Monaco | Tribunal de première instance, 14 janvier 1988, Dame G. c/ L.


Abstract

Divorce

Réconciliation - Notion

Résumé

La reprise ou la poursuite de la vie commune ne suffit pas à elle seule, à prouver la réconciliation des époux, laquelle doit s'entendre d'un accord de volonté de chacun de ceux-ci pour pardonner respectivement les torts reprochés et accepter tacitement, ou expressément, le pardon de l'autre conjoint.

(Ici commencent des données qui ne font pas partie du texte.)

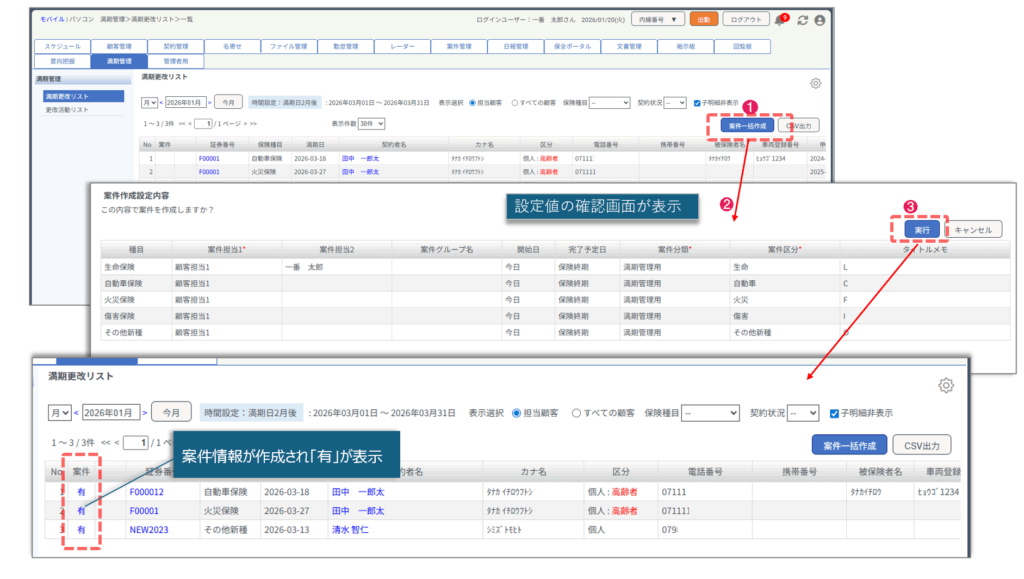Open settings gear in the lower 満期更改リスト panel
Viewport: 1024px width, 579px height.
point(945,386)
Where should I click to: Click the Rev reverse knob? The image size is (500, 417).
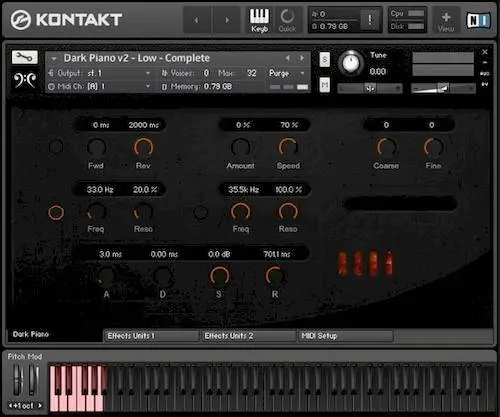[x=143, y=147]
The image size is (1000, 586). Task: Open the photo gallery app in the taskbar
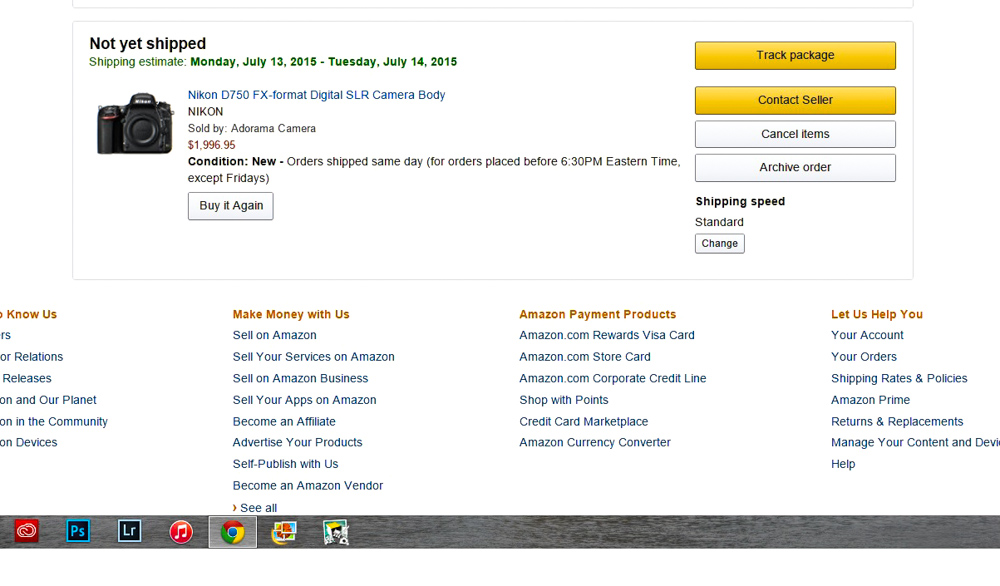click(x=284, y=532)
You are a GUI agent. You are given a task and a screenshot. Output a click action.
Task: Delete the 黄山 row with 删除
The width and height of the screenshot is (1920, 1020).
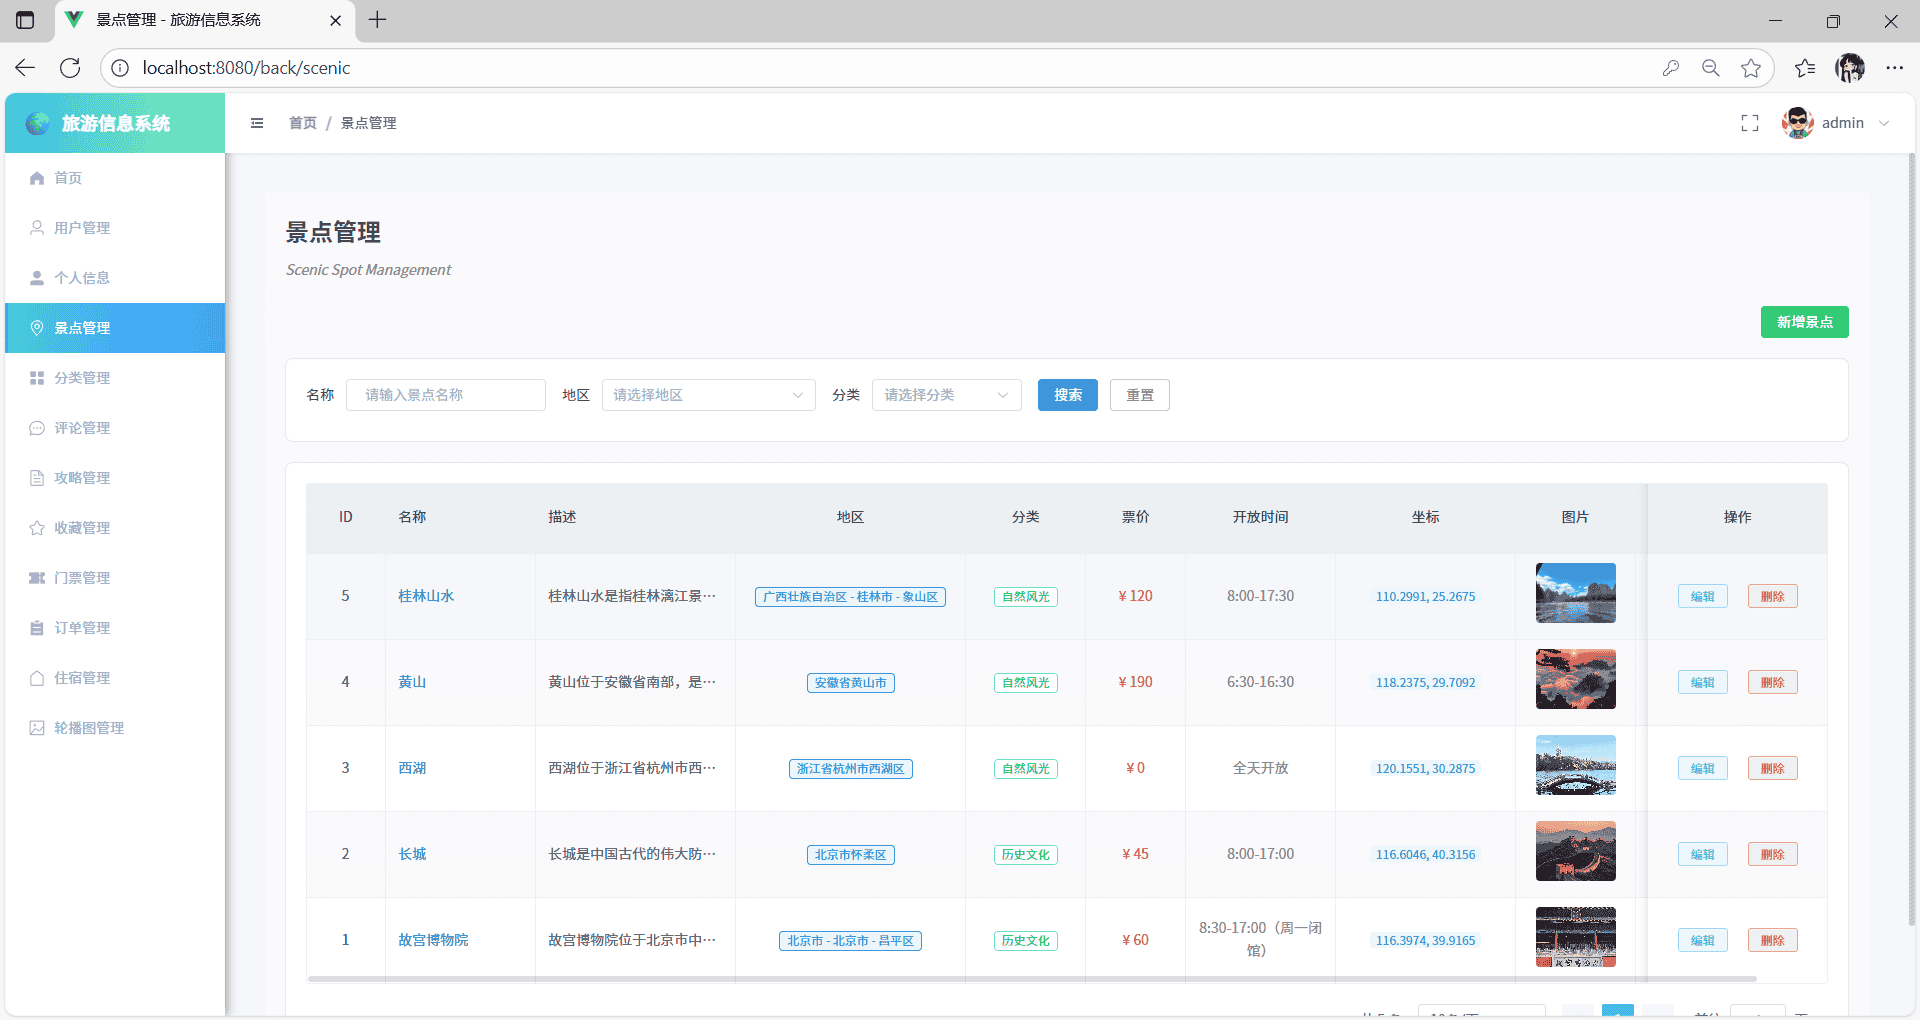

Dès lors que le maintien temporaire de la vie commune des époux n'a été dicté que par l'intérêt supérieur et les besoins de l'éducation des enfants communs, et ne traduit nullement la volonté de

l'épouse demanderesse de pardonner à son mari les torts qu'elle lui reproche dans le cadre de l'...

Abstract

Divorce

Réconciliation - Notion

Résumé

La reprise ou la poursuite de la vie commune ne suffit pas à elle seule, à prouver la réconciliation des époux, laquelle doit s'entendre d'un accord de volonté de chacun de ceux-ci pour pardonner respectivement les torts reprochés et accepter tacitement, ou expressément, le pardon de l'autre conjoint.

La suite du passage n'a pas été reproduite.